The preparation for Trevy to transition. It's our first official meet n' greet.



The time has come to move on. Get the boot. Out of Early Intervention. Into the school system.



Because...it would seem...three years have whizzed by. And on April 3rd...my baby boy will no longer be classified (officially. Unofficially, he's my last. Thus making it a very real possibility that he'll always be my baby!) as a toddler. He'll be a pre-schooler.



Yikes.



And for whatever reason...it's all very stressful for me.



Although...



(shared in a hushed furtive tone)



...a piece of me is looking forward to moving past this crazy therapy juggling chaos...into what I hope to be a more manageable routine. Which includes a couple hours daily of "me time"!



Maybe I'll finally lose this baby weight?!



Cause seriously. Finding all those old skinny pics of me in the basement (why...oh why...did I choose to fight my cabin fever by sifting the junk downstairs?) this weekend?



Not so much with the happy with the curves philosophy!



Anyway...

6 comments:

Sinead said...

We are on the same track. Emma is three in march and she has her assessment by the preschool next Friday. She will be assessed by a nurse, OT, ST, PT, psychiatrist, social worker and I have to sit in the corner and observe. They had me fill out a load of paperwork on what she can do. Almost everything was "not yet". I don't think they read any of it cause they asked me on the phone if any of her therapists said she might qualify. The first line of her medical diagnostic says that she is functioning at a ten month level. They don't really have to look far to see of she qualifies... Apparently we are in a good school district but I am nervous cause of the two conversations I had with them by phone recently. That, and I read that the mother of a dead boy with epilepsy was suing them because he had a seizure at school, couldn't walk afterwards so they carried him on to the school bus, dropped all the other kids home and then dropped him to the ER where he couldn't be revived and was pronounced dead. That was two years ago. I plan to ask them what changes they have instigated in two years. I want Emma in preschool. She needs contact with other kids. It will be good for her but only if they can accomodate her needs. She needs constant attention or she will run off and climb into something dangerous. I don't want them strapping her to a seat to achieve that. It's a scary transition. I really want the best for her and I can't give her that at home since I work full time.

Anonymous said...

We are way ahead of you, but each transition is hard. We just had the meeting for what we expect after high school...yikes! He still has 3 1/2 years left, but the earlier the better for getting into programs, etc.

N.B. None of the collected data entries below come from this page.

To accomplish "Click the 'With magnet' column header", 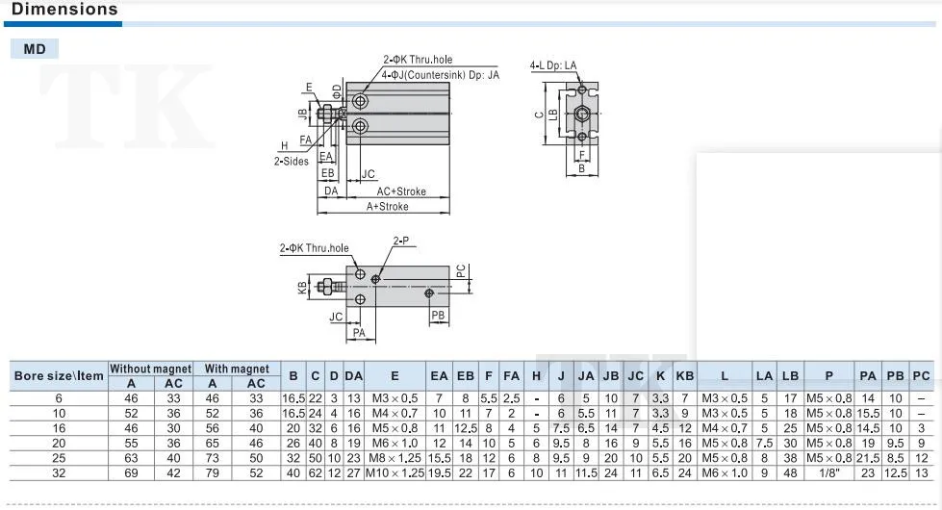I will tap(236, 369).
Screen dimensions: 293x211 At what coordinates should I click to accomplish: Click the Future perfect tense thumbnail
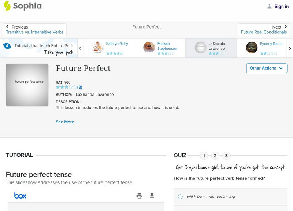(x=27, y=85)
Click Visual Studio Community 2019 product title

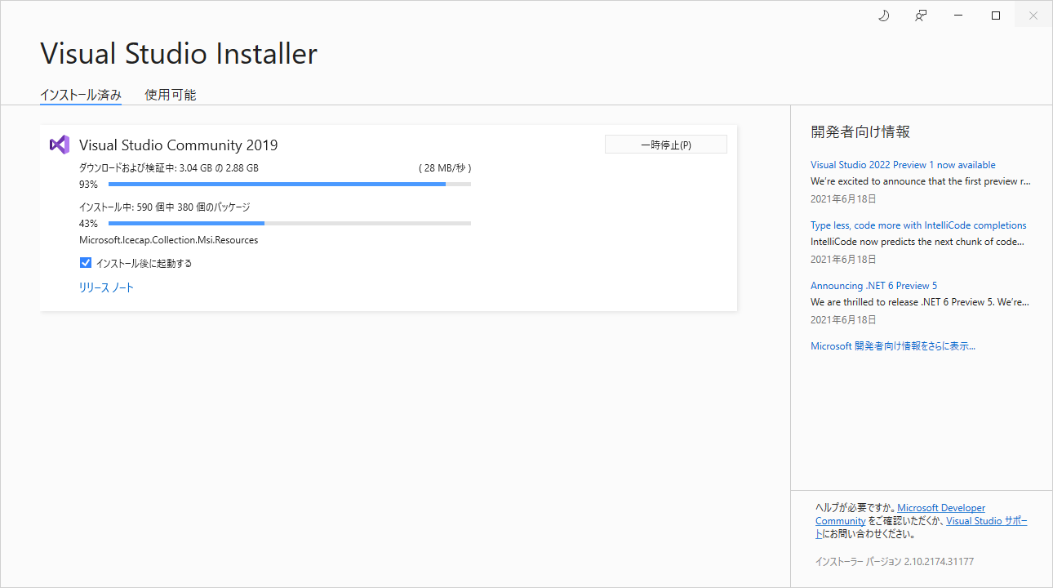(179, 145)
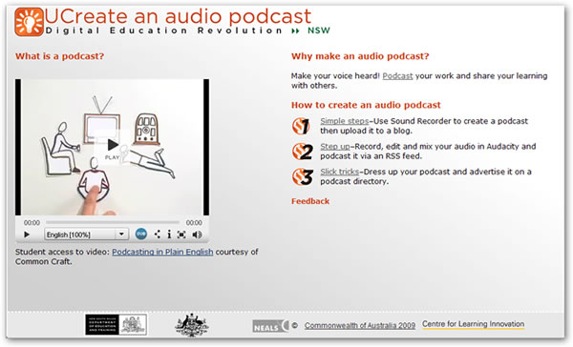573x347 pixels.
Task: Click the number 2 step icon
Action: pos(303,152)
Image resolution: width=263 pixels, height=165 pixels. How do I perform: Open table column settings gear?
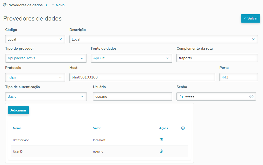[x=183, y=128]
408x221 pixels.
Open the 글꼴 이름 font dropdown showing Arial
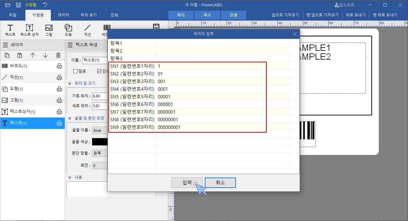click(x=99, y=130)
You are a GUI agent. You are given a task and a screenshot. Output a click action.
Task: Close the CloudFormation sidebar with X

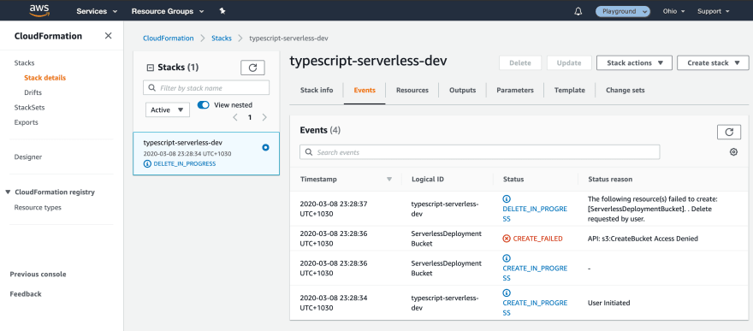click(x=109, y=36)
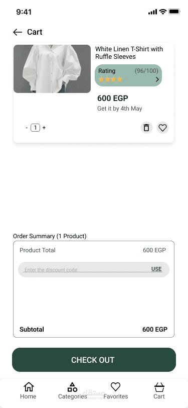Screen dimensions: 188x408
Task: Open White Linen T-Shirt product title
Action: coord(129,53)
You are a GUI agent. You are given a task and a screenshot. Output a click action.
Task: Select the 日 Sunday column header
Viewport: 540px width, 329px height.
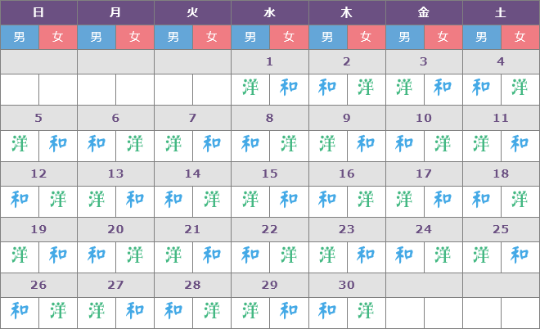pos(38,12)
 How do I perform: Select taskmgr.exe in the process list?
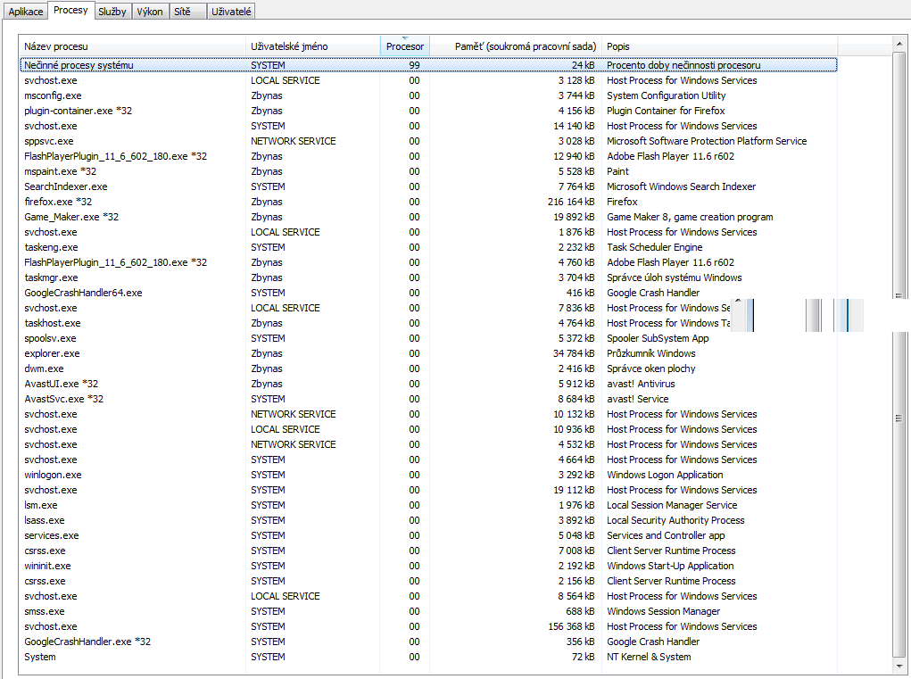coord(51,277)
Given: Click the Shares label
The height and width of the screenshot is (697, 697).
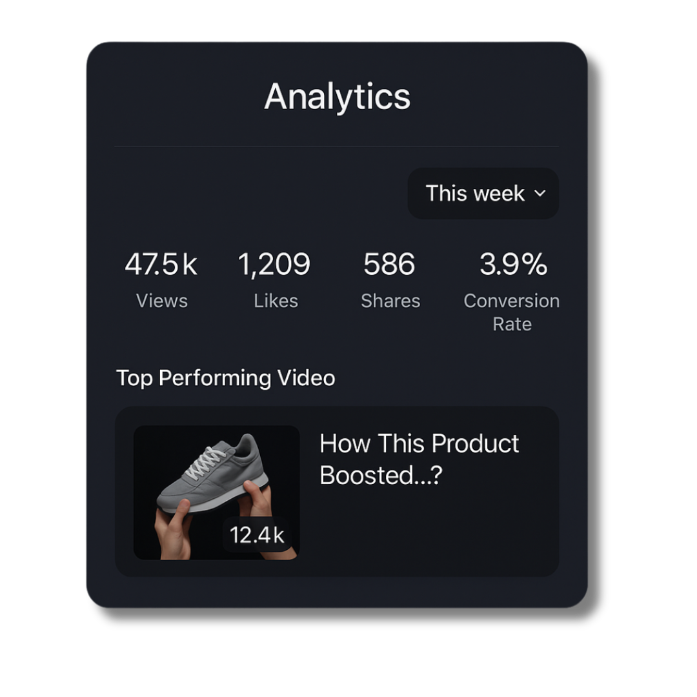Looking at the screenshot, I should (x=390, y=301).
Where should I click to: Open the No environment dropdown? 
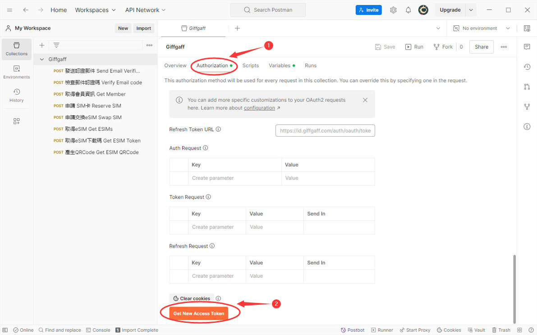coord(482,28)
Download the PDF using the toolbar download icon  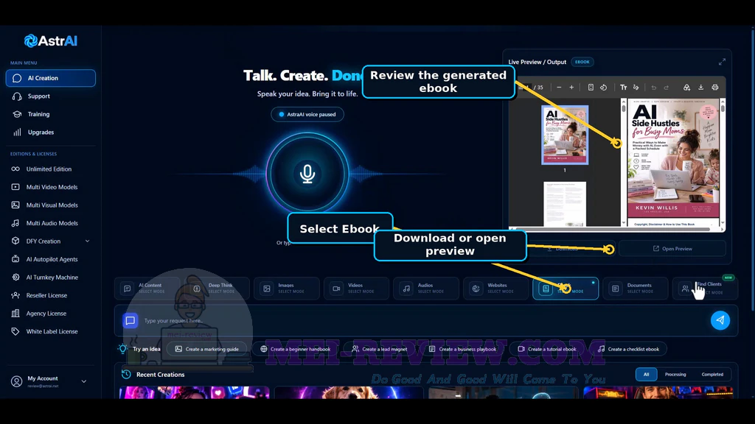pos(701,88)
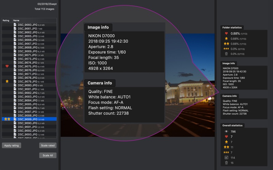
Task: Select DSC_9671.JPG in the file list
Action: [27, 55]
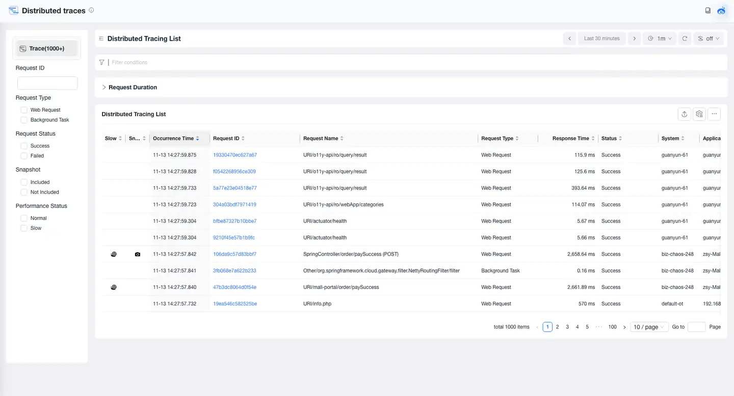Open request ID 19330470ec627a67
Screen dimensions: 734x396
[234, 155]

I know that you will be on top of things, but from my experience those parents who are highly involved in a postitive, good natured way are the ones who the teachers appreciate. Trevor has had great care and as hard as it was to let him go, it has been so good for him. He is counting the days until he goes back to school because he loves it. The routine, and his friends...so good for him. Anyway, good luck, be happy and be the mom that you are!!

xo,
Sheila

Debbie said...

I too have that meeting right around the corner,as Hudson turns 3 in May.

The difference is, being he has Mito, and can't walk or communicate, and is my complete and total baby, in every way... I can't even consider sending him...it would just be babysitting and exposing him to colds and sickness...so for me...unless we get a miracle in the next 5 months...its a joke...the whole idea of "school" ...not even a consideration...feel blessed you can consider this for Trevy.

Danielle said...

Oh sheesh Sinead...worst nightmare! I'm guessing we probably share a lot of the same concerns...we'll have to swap notes.

Sheila...I don't think I can mention enough how happy I am that we found each other! I love your "been there" input! Actually...I meant to tell you that I have your Christmas card hanging in the kitchen and Toby is SO fascinated that you have a Trevor who had brain surgery too! He LOVES asking questions...and getting to know you guys! It's super cute!

Deb...I do feel blessed. And heart broken at the same time. I know these next few months are going to tear your heart to pieces. I don't know if your state has any services in place to help Hudson have access to therapy at home? So you don't have to expose him to the pee-tree dish that is preschool? And I don't even know if you'd be interested anyway. Just thinking out loud.

Sinead said...

Sure thing. I will let you know how it goes. Everything starts from the day you register and when they say the have 60 days to respond they mean days the school is open. So 60 days is 12 weeks and then you add in service days, holidays, spring break and it quickly gets you up to the April date. Get all your paperwork in order now and register with the district immediately if you have not done so already otherwise there might be a break in therapy when the third birthday rolls around. I can't believe my baby is nearly three.

JSmith5780 said...

I had such a hard time (mentally) transitioning Connor into a pre-school setting, but he truly flourished there. I hope the same for Trevor and Emma and all the other kids getting ready to transition.

Deb- even if Hudson can't communicate, he still has a brain that needs to be engaged. Don't count him out!